可被跨站点攻击 微软IE再现漏洞

    作者：BlackWing

　　安全研究人员再度在IE中发现两新漏洞。虽然针对这两个漏洞的概念验证代码已经出现，但是还没收到利用这两个漏洞进行攻击的报告。

　　第一个漏洞是关于跨站点脚本问题。攻击者可以通过一个新浏览器窗口来查看正在浏览某个恶意网站的浏览器窗口中的信息。然而，研究人员认为这个问题并没有其它漏洞那么严重，因为它需要用户进行交互并且需要其它浏览器中的敏感数据。

　　微软安全研究中心的Adrian Stone证实，微软正研究这个问题。并表示，目前还没发现有用户受到攻击。

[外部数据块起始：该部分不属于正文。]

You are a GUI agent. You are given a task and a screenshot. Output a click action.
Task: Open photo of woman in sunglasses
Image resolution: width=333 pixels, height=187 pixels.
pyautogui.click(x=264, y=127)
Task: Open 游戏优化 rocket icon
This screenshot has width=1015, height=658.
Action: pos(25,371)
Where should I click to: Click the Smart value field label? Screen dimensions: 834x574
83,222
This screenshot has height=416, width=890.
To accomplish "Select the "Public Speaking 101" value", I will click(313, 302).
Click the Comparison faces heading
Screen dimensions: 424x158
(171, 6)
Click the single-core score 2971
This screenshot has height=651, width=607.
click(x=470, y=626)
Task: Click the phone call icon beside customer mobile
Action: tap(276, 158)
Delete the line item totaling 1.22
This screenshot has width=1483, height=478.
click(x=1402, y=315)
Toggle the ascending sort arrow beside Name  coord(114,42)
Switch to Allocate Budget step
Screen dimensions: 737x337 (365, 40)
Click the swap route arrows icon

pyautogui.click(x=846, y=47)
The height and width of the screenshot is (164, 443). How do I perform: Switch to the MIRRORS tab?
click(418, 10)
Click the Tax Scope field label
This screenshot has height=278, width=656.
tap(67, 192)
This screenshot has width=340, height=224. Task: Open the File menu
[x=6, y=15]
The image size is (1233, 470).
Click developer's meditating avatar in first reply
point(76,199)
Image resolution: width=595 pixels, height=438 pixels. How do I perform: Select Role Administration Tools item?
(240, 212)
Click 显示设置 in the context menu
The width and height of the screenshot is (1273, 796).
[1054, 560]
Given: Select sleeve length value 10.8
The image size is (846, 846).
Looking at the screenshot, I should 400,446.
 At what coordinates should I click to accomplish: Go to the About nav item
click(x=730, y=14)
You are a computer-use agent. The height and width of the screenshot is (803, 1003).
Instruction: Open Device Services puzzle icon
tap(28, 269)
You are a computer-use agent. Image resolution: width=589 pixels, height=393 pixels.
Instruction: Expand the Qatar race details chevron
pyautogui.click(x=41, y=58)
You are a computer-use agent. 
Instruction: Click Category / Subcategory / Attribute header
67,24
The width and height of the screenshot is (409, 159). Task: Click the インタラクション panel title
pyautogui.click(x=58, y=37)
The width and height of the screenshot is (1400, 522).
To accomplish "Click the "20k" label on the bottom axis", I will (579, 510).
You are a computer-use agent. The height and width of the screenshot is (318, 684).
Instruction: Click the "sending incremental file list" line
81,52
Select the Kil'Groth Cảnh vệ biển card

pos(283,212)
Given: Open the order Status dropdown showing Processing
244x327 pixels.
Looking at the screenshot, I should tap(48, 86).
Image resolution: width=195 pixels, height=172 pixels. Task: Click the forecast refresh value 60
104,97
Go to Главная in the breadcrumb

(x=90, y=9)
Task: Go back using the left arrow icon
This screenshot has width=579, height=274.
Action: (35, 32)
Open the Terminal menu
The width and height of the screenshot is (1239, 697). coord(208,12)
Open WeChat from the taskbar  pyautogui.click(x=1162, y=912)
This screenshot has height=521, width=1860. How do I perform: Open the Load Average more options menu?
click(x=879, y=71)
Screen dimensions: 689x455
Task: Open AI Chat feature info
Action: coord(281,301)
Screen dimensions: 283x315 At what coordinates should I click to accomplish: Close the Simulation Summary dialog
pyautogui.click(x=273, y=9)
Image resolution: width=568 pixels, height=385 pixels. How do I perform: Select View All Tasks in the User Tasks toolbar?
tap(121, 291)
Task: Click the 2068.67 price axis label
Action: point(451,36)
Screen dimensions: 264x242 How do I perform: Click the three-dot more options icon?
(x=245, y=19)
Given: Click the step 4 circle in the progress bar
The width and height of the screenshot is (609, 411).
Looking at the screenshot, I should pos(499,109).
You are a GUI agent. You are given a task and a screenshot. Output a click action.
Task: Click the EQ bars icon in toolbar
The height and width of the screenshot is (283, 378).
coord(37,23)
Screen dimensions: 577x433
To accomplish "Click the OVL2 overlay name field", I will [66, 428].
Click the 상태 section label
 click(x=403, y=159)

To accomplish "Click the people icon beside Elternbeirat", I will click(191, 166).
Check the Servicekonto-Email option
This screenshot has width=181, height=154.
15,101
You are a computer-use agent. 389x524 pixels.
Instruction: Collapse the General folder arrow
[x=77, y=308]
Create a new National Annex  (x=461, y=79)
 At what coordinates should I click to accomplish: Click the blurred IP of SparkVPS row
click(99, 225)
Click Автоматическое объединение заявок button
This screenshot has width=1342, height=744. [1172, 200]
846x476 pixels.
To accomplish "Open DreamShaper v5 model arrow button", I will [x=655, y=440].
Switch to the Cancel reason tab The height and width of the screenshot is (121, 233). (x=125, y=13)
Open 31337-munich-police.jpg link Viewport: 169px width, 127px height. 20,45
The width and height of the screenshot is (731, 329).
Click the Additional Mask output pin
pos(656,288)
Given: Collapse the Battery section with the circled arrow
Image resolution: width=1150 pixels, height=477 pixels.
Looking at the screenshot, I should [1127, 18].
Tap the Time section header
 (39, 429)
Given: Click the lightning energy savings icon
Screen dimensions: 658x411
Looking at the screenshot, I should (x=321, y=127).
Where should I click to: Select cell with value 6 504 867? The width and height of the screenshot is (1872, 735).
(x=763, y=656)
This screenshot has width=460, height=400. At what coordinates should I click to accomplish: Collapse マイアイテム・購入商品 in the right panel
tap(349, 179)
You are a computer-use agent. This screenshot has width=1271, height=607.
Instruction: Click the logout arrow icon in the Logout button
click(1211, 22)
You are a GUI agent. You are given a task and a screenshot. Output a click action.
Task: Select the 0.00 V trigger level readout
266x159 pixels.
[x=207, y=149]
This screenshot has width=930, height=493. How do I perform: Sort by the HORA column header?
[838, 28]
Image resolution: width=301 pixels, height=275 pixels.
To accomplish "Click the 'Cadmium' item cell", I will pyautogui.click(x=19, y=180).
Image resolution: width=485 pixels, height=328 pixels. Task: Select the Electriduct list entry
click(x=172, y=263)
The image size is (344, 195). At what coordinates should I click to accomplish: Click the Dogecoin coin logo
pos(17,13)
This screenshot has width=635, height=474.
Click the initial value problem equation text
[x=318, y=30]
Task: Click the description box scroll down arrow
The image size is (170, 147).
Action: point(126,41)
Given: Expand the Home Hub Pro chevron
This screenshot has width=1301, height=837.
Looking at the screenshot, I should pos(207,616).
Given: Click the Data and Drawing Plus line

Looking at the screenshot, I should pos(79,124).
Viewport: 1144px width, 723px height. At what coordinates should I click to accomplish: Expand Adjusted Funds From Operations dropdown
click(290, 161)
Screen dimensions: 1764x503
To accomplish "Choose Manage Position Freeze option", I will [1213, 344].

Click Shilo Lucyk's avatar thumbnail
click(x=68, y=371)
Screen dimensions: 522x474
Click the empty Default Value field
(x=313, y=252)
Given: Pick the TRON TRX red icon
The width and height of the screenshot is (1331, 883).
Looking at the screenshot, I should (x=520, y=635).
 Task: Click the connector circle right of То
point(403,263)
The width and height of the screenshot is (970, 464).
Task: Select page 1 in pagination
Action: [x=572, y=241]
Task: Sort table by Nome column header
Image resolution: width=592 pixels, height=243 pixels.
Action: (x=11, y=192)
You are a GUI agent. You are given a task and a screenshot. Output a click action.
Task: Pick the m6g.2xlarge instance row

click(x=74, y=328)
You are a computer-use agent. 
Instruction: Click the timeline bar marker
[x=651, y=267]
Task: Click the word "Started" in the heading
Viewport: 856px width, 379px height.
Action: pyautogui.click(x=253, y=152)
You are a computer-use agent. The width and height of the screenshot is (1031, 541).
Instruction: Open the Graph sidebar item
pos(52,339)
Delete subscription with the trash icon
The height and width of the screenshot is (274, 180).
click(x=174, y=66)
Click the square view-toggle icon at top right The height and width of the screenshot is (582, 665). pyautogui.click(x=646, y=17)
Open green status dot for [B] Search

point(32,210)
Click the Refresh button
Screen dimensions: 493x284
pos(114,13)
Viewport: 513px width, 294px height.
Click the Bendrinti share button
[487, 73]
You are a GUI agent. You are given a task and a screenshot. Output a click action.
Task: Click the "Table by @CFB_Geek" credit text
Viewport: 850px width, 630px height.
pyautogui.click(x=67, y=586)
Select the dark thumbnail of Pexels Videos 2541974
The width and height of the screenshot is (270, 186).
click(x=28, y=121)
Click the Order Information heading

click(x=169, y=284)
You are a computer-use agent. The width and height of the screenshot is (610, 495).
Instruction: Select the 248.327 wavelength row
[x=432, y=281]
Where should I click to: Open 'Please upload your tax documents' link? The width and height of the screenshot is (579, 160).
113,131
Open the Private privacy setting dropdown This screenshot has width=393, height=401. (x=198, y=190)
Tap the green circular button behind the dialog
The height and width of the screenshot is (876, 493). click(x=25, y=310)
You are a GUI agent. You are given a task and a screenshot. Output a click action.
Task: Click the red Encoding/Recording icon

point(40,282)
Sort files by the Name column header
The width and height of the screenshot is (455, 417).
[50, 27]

　　人们曾经认为这个漏洞也会影响到Mozilla的的Firefox，但经过SANS深入研究后表示Firefox并不受影响。此外，他们还表示IE 7也不受这漏洞影响。

　　第二个漏洞比较严重。它由HTA应用程序被处理的方式引起。用户可能会被引诱来打开某个恶意文件，一旦打开文件就会导致代码的执行。要成功利用这一漏洞，需要通过SMB或WebDAV进行访问。

　　微软表示，它目前也在调查这个HTA漏洞。